Giorgio Pasotti (born 22 June 1973) is an Italian actor and former martial arts athlete.

== Life and career ==
Born in Bergamo, Pasotti started performing martial arts at a very young age, practising karate and kobudo and became European and World champion of wushu. He speaks five languages. Between 1994 and 1996, he lived in China, where, while studying at the Beijing Sport University, he made his film debut in American Shaolin and appeared in several other martial arts films.

Back in Italy, Pasotti continued his film career appearing in art films, blockbusters, television series and commercials. In 2005 he was appointed Shooting Star at the Berlin International Film Festival. The same year, he was nominated at David di Donatello for Best Actor for his performance in After Midnight.

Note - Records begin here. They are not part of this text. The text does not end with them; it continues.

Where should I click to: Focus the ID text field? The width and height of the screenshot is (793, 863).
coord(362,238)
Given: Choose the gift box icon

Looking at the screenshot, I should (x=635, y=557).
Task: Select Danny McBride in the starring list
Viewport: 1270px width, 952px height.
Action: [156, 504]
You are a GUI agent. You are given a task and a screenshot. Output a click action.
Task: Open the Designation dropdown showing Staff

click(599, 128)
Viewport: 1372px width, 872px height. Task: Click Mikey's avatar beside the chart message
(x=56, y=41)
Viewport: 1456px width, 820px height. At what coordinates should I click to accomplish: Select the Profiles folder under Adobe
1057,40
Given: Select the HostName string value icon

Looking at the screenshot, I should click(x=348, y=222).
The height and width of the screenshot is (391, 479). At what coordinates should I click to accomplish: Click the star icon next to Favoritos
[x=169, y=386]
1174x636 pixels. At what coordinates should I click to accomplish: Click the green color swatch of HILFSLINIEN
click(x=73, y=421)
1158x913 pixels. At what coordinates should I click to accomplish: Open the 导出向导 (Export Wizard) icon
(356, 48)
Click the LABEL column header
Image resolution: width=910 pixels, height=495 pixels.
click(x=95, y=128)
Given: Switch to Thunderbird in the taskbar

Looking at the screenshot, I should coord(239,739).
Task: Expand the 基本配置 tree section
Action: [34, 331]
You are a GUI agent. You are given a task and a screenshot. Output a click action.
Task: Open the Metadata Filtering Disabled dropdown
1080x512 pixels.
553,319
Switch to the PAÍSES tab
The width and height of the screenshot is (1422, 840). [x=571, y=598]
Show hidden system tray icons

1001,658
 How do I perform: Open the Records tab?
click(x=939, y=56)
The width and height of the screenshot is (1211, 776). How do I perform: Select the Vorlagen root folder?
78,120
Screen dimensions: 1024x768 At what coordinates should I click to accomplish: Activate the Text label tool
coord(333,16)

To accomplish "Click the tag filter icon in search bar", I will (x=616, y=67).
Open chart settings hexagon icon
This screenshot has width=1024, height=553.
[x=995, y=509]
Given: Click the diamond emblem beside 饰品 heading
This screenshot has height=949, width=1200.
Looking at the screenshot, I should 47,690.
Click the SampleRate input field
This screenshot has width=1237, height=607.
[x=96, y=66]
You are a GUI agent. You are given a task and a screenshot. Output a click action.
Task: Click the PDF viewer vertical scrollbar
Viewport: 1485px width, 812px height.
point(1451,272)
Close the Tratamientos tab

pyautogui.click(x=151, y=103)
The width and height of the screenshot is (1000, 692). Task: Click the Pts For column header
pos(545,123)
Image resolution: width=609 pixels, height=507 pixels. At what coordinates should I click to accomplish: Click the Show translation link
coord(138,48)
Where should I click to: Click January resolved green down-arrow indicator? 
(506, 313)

== Selected filmography ==
- Treasure Hunt (1994)
- Drunken Master III (1994)
- Ecco fatto (1998)
- Little Teachers (1998)
- Paul the Apostle (2000)
- The Last Kiss (2001)
- After Midnight (2004)
- To Sleep Next To Her (2004)
- The Roses of the Desert (2006)
- Salty Air (2006)
- Baciami ancora (2010)
- Anita Garibaldi (2012)
- The Great Beauty (2013)
- Diary of a Well-to-do Maniac (2013)
- Sapore di te (2014)
- A Fairy-Tale Wedding (2014)
- Tulipani, Love, Honour and a Bicycle (2017)
- Elf Me (2023)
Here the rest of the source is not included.